> WORK TO DO:
a – List every aluminum bike model or frame that the forum thread about aluminum bikes names.
b – In the forum thread about aluminum bikes, rewrite the paragraph beginning "I wouldn't ever purchase a carbon fiber bike again" as a short bulleted list that keeps its main points.
c – According to the forum thread about aluminum bikes, what is the price of the Bianchi ALU 1885 frame and fork?

> TEXT SHOWN:

════════════════

While I agree that aluminum bikes have taken a back seat to carbon fiber as of late, I don't agree with the point of aluminum holding paint better, or having more luster. Aluminum is actually pretty bad when it comes to holding paint, it is much harder to get paint to stick to aluminum than both steel and carbon. As far as luster goes, that is the product of quality paint applied in a quality method. It has nothing to do with carbon vs aluminum. Now, back to sing aluminum's priases. Swing a leg over a top quality aluminum bike and you won't miss carbon a bit. Try a CAAD9 from Cannondale. Aluminum doesn't get any better. And if you really want a bargain, buy a lightly used aluminum bike. With carbon all the rage these days, you can get a GREAT aluminum bike for a fraction of what you will pay for carbon on places like ebay. Many folks won't even look at bikes unless they are carbon.


----------



## Bigchef (Aug 16, 2005)

*Fuji Pro series Super-lite - black & silver*

I have never liked a bike more than the Fuji Pro series Super-lite aluminum frame based ride I have. It is black with silver trim. Great quality paint scheme and graphics. The welds are perfect. 
It rides as well or better than the carbon frame it replaced. Came with carbon fork. I added carbon seat post, stem and bars but they made no noticable difference. Got caught up in the "aluminum is too stiff" rhetoric and spent money on bling. 
The Fuji is super responsive, very light and looks great. I have no plans to go plastic.


----------



## old_fuji (Mar 16, 2009)

Scooper said:


> You mean like this?
> 
> 
> 
> ...


that's officially my favorite bike...ever


----------



## M-theory (Jul 16, 2009)

Fuji makes handsome alu bikes. I saw one the other day on a rear car rack. What a beauty.

Of course the new pro series is all CF.

I wouldn't ever purchase a carbon fiber bike again even though the ride is plush and comfy. For me its a 'perceived' durability thing. Although CF may actually be built to last, the overall feeling one gets is that they're flimsy. Can you sit on the top tube? maybe, maybe not. I certainly wouldn't try it. 


I'm also not sure i want to go 'retro' and get a steel bike. There are weight and performance issues as well.

Aluminum offers durability, light weight, performance and style all at the lowest price point.

Having started this thread a bit tongue in cheek in response to the steel vs carbon debate, I now find myself convinced of aluminum's superiority. Aluminum has come a long way since those early harsh-riding fat-tubed cannondales.

I've got my eye on the Cervelo S1. Will wait for the 2010 models.


----------



## messyparrot (Sep 17, 2007)

My S1 rides wonderful


----------



## Le Wrench (May 12, 2009)

I am a big fan of aluminum. If I had to get a bike right now, it would be AL, best bang for the buck still.

Some AL frames to consider:

Bianchi ALU 1885. $700 frame and fork. A deal I think.









Derosa Team AL frame.


----------



## suspectdevice (Feb 2, 2008)

Self-serving horn-tooting









You can't beat a good aluminum frame on the price/performance ratio, and on the very finest aluminum frames (of which the frames we make are) you can't beat the feel, performance etc...
Material is not important... The application of the material is what makes the ride. For sure!


----------



## ::dyslexic:: (Jul 13, 2009)

suspectdevice said:


> Self-serving horn-tooting
> 
> 
> 
> ...


Makes me want to give up my carbon race bike for next years collegiate and state series. Im a sucker for beautiful welds.

════════════════

> SOURCE EXCERPT:

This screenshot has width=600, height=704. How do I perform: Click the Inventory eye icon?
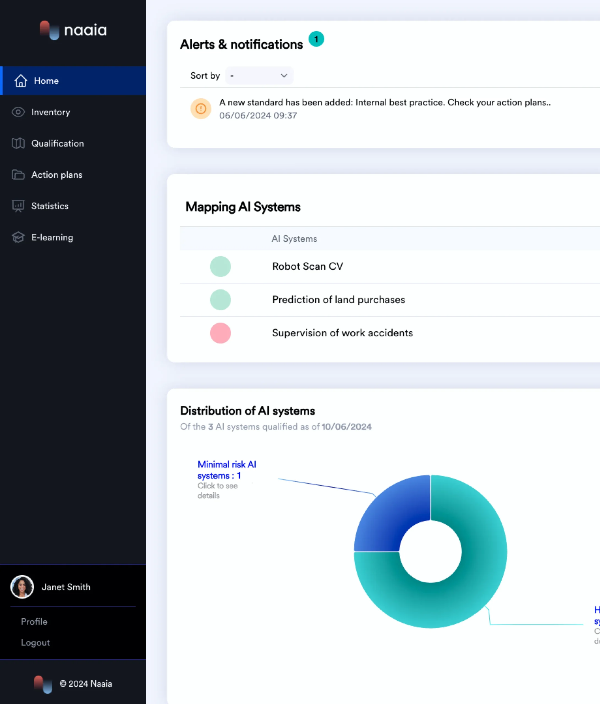(x=18, y=112)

════════════════

> ANSWERS FOR THE EXERCISE:
a –
- CAAD9 from Cannondale
- Fuji Pro series Super-lite
- Cervelo S1
- Bianchi ALU 1885
- Derosa Team AL frame

b –
- The writer would never buy a carbon fiber bike again, even though its ride is plush and comfortable.
- The reason is perceived durability: carbon may be built to last, but it feels flimsy.
- The writer is unsure whether a carbon top tube can be sat on and would not try it.

c – $700.